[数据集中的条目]
____________

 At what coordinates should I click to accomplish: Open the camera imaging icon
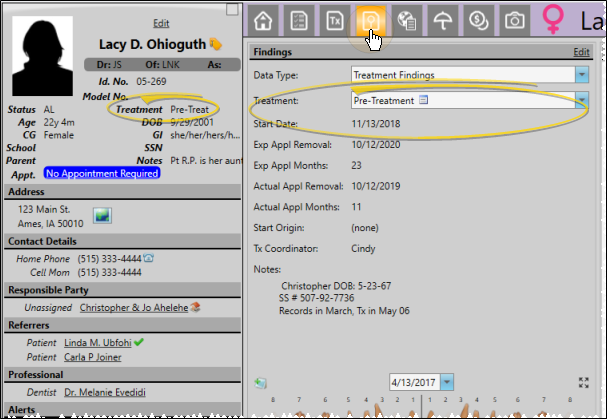tap(516, 20)
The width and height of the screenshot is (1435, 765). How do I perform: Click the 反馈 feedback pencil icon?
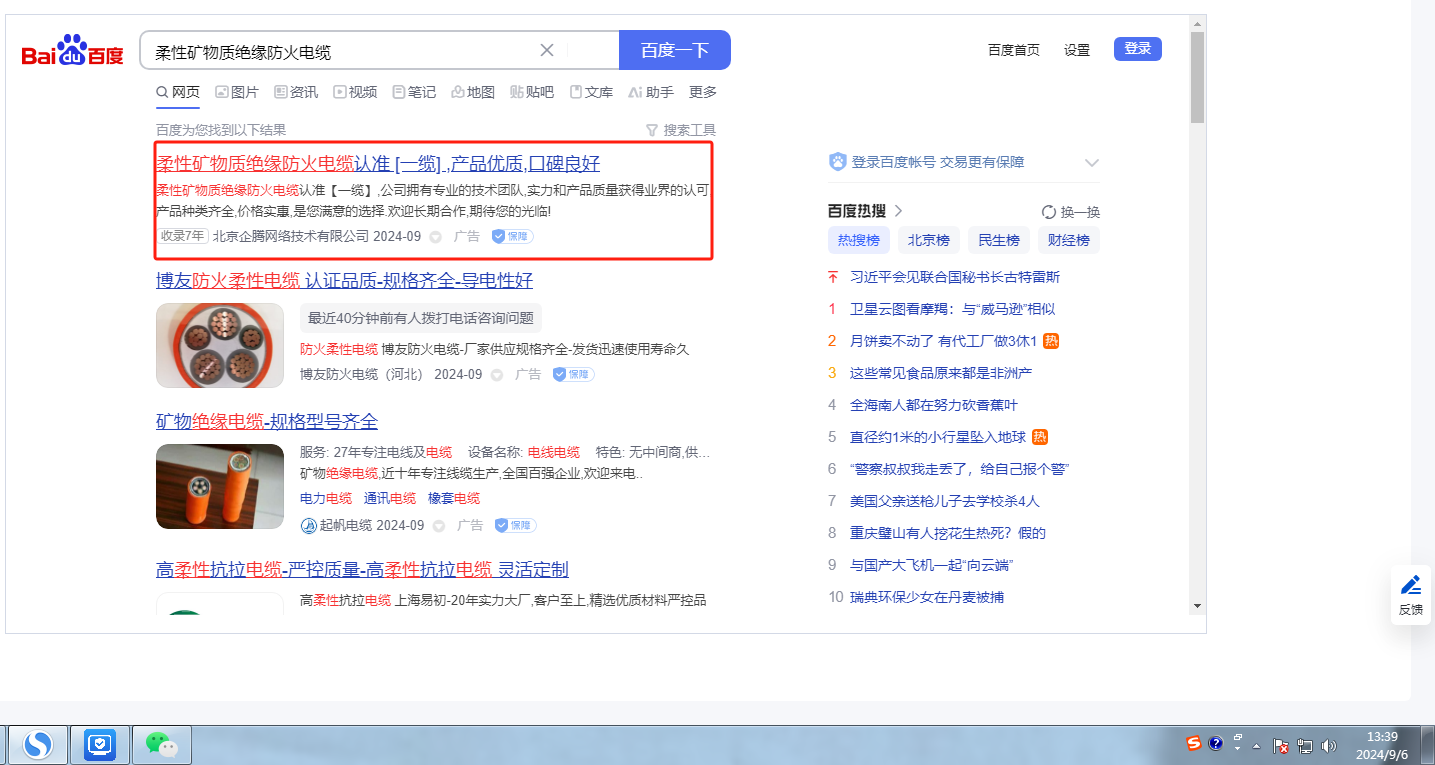[x=1410, y=585]
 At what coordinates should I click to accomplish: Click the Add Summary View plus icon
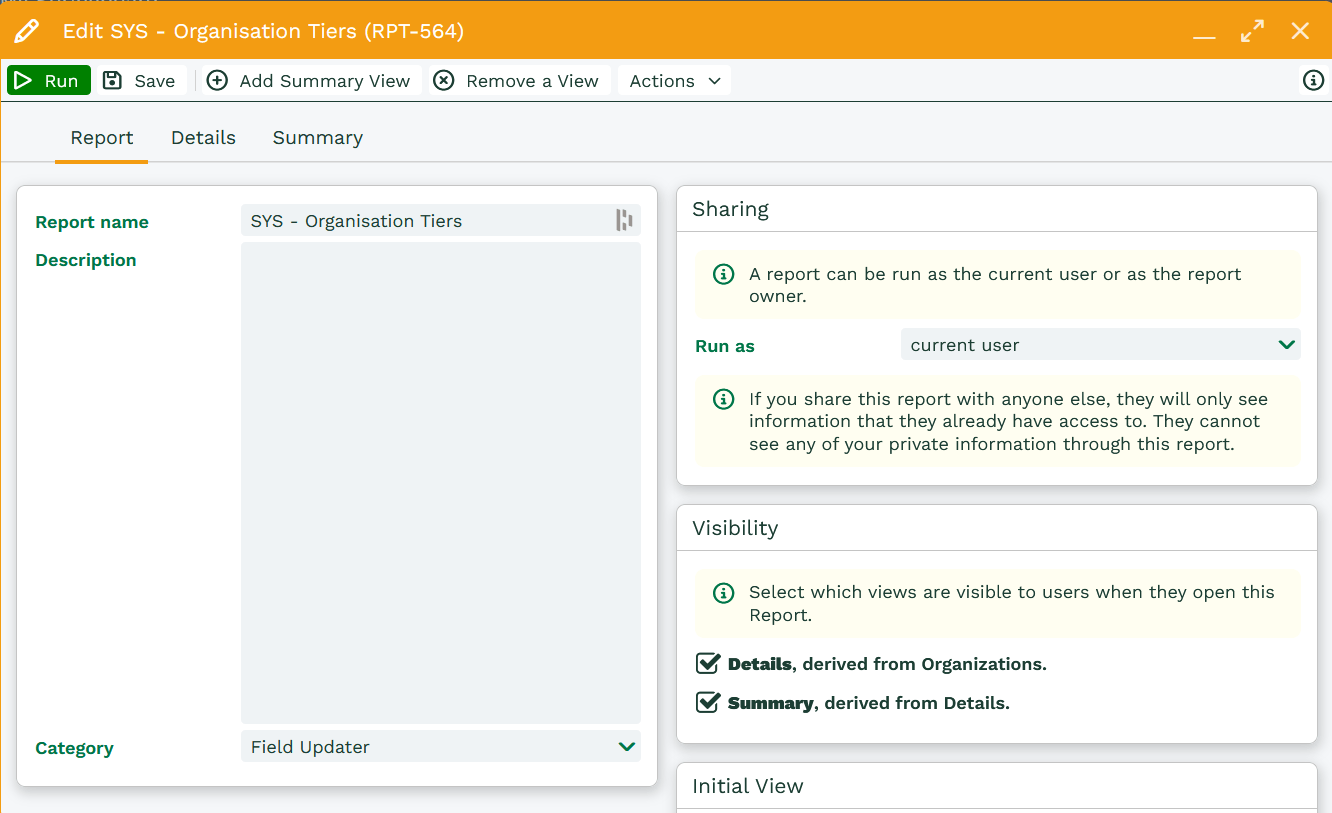click(217, 81)
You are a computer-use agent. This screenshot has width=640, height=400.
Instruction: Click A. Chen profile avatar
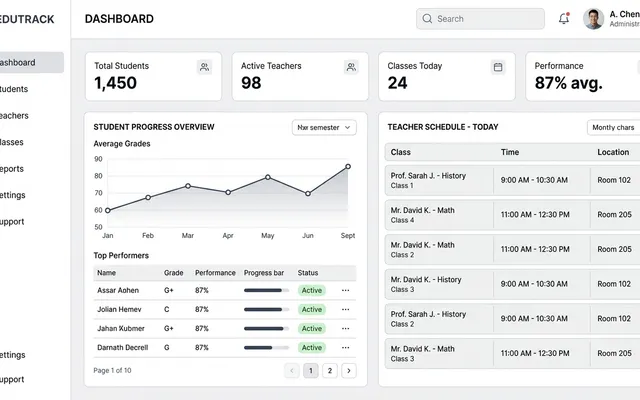[593, 19]
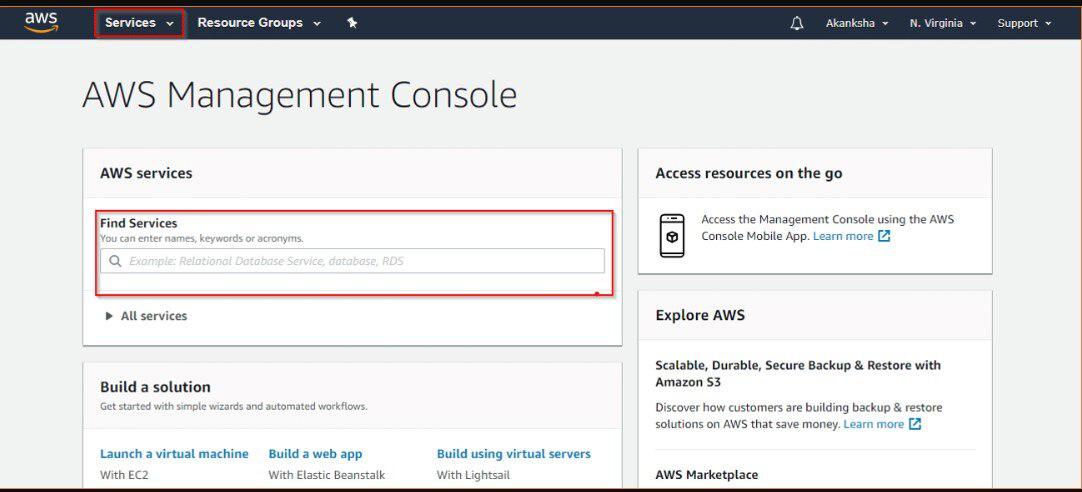The height and width of the screenshot is (492, 1082).
Task: Open the Resource Groups dropdown
Action: tap(259, 23)
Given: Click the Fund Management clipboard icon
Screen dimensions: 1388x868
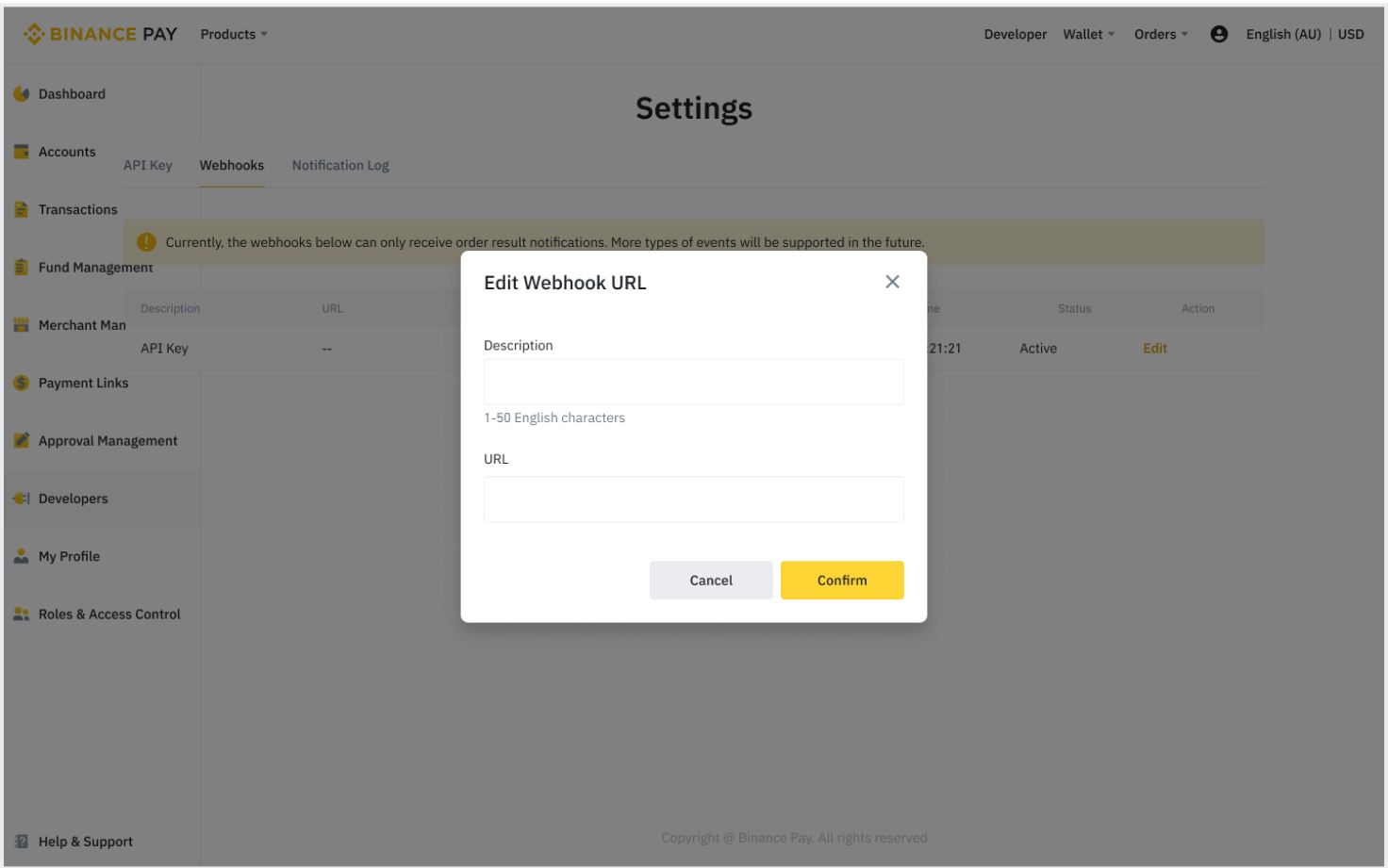Looking at the screenshot, I should pyautogui.click(x=21, y=267).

____________

请把上面条目从开头起到含有“Action: tap(259, 23)”的那一行（含该行）重新写出，将其中的“icon”替换为“button”，其余一律不变。答案中不要写入图片。

▶ _任务回答_
 At what coordinates should I click to accomplish: Open the camera imaging button
tap(516, 20)
The width and height of the screenshot is (1435, 765). How do I perform: Click the 反馈 feedback pencil button?
[x=1410, y=585]
 At what coordinates should I click to accomplish: Click the Add Summary View plus button
click(217, 81)
You are a computer-use agent. This screenshot has width=640, height=400.
Instruction: Click A. Chen profile avatar
[593, 19]
The height and width of the screenshot is (492, 1082).
Task: Open the Resource Groups dropdown
Action: tap(259, 23)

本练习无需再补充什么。